◆ WHAT IS REQUIRED: Scan the records for the line containing "Image resolution: width=1000". From there through the last line, write out each line exactly.
***
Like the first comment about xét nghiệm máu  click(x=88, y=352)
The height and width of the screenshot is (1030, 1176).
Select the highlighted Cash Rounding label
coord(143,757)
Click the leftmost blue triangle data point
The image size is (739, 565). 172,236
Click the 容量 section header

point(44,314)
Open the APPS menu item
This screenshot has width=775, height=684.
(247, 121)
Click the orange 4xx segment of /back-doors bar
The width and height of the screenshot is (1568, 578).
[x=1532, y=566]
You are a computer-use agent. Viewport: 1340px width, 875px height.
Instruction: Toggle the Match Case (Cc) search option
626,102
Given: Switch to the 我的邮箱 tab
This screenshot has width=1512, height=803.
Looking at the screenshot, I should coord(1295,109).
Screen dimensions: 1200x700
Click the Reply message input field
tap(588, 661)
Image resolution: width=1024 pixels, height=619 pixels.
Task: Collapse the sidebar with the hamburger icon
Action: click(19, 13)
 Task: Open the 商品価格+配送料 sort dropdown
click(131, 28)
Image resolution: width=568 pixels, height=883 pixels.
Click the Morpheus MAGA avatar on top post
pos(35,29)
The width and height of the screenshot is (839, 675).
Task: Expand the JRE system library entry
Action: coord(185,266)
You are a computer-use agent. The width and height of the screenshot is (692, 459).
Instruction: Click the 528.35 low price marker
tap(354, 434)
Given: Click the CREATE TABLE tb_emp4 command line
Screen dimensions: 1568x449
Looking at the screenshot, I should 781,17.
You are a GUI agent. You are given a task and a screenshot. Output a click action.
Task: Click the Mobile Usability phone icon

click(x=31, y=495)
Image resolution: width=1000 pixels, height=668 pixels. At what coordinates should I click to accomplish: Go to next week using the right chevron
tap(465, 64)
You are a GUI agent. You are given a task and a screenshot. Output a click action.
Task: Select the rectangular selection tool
***
◆ THE COMPLETED TASK:
Image resolution: width=1000 pixels, height=668 pixels. At what coordinates should I click to accomplish: Go to next week using the right chevron
tap(465, 64)
You are a GUI agent. You are given a task and a screenshot. Output a click action.
Task: Select the rectangular selection tool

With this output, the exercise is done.